**Task requirements:** If a picture appears in the records below, drop it, and reproduce everything else exactly.
= = = = =
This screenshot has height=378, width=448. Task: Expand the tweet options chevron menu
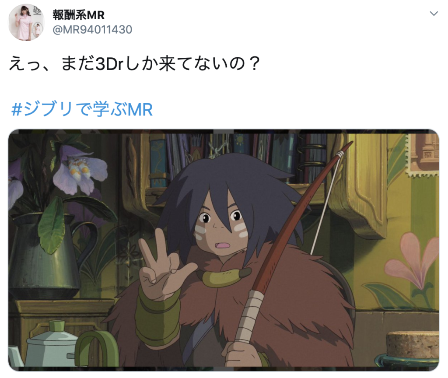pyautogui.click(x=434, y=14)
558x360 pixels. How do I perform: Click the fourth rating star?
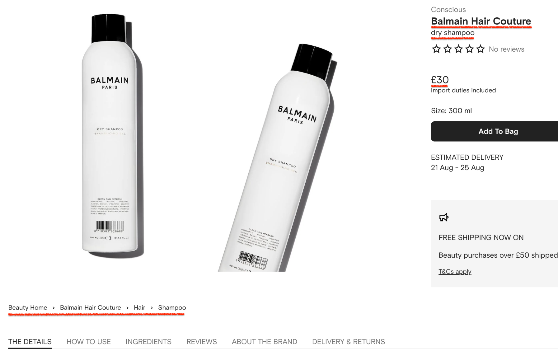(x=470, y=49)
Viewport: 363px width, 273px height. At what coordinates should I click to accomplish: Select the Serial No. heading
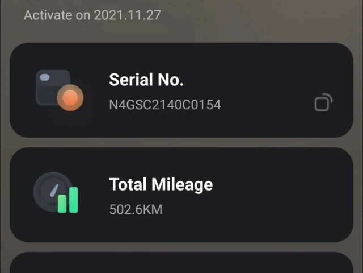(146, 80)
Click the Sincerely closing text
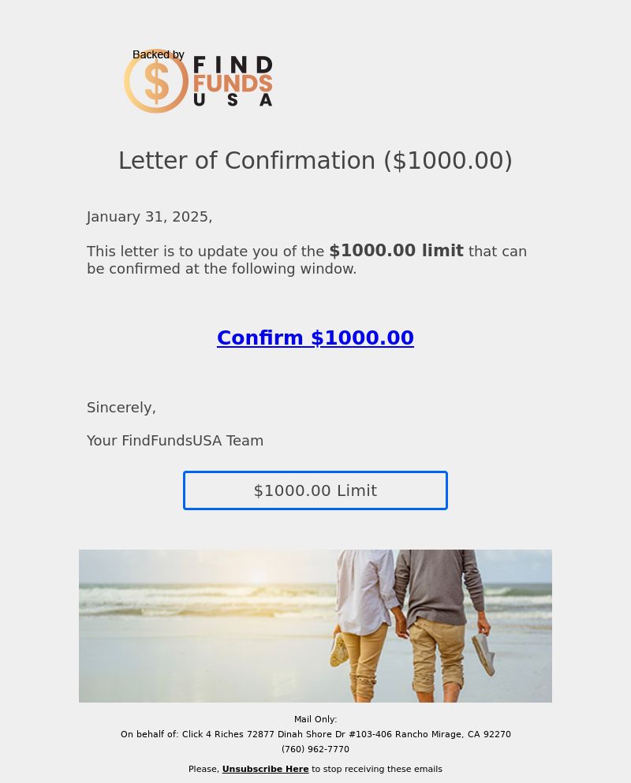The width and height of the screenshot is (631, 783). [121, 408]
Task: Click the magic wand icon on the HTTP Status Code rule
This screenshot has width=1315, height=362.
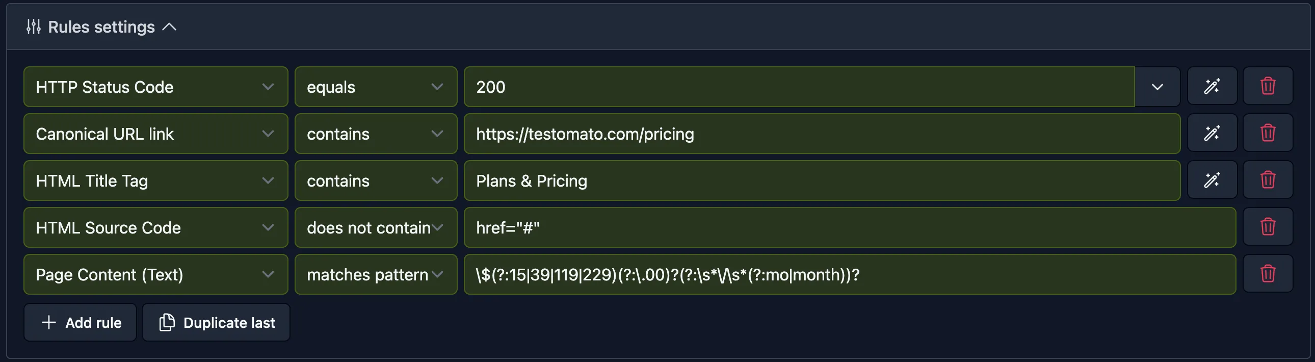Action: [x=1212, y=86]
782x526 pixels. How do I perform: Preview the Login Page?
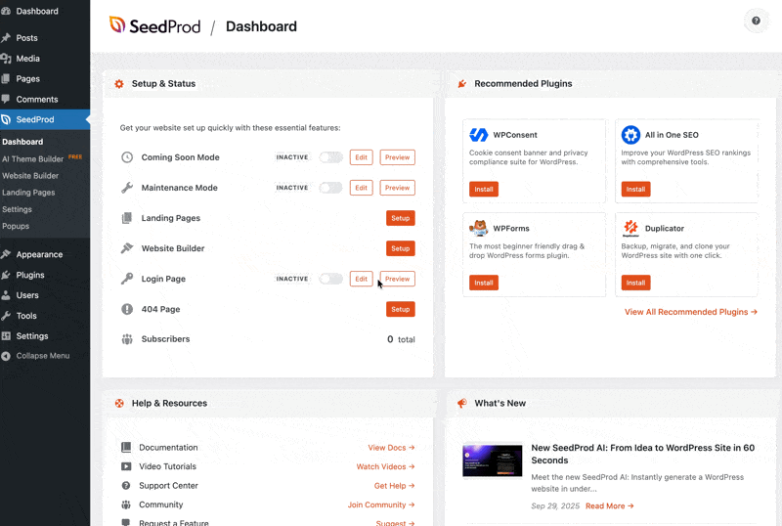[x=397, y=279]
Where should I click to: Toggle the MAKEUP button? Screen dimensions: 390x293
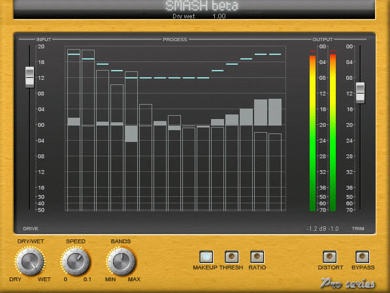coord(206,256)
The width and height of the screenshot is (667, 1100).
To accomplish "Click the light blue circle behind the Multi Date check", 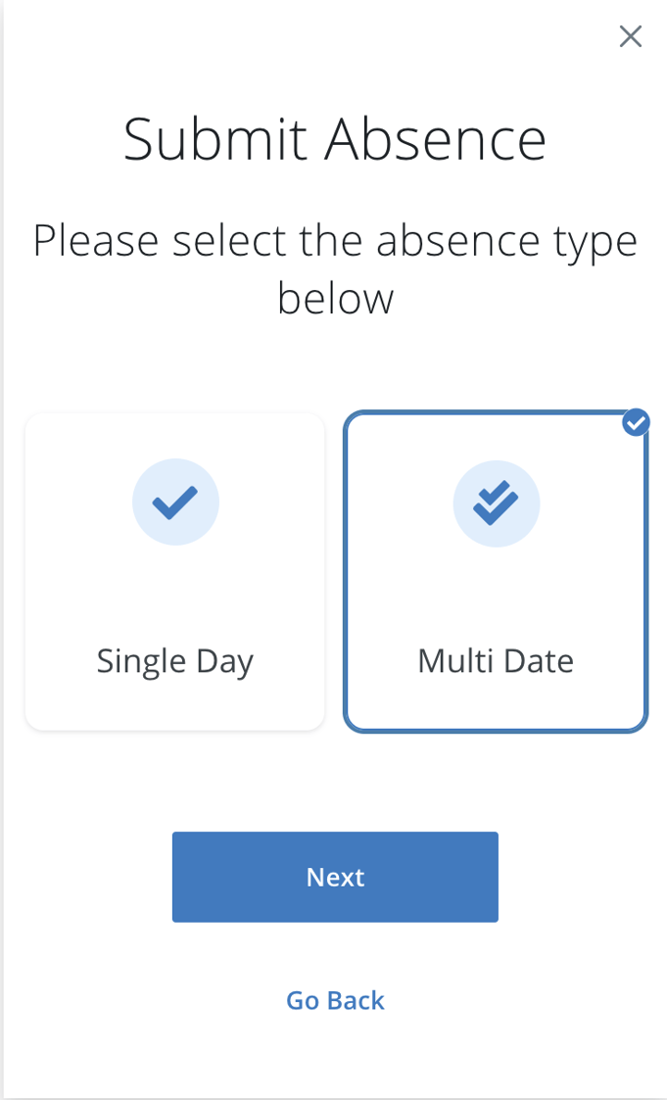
= = = = =
**Result of the task:**
This screenshot has height=378, width=448. Task: Expand the tweet options chevron menu
pyautogui.click(x=434, y=14)
558x360 pixels. How do I perform: Click the fourth rating star?
(x=470, y=49)
Viewport: 363px width, 273px height. At what coordinates should I click to accomplish: Select the Serial No. heading
(146, 80)
Click the Sincerely closing text
The width and height of the screenshot is (631, 783). [121, 408]
Task: Click the magic wand icon on the HTTP Status Code rule
This screenshot has width=1315, height=362.
Action: [x=1212, y=86]
782x526 pixels. How do I perform: Preview the Login Page?
[x=397, y=279]
Where should I click to: Toggle the MAKEUP button? Screen dimensions: 390x293
coord(206,256)
The width and height of the screenshot is (667, 1100).
To accomplish "Click the light blue circle behind the Multi Date check", 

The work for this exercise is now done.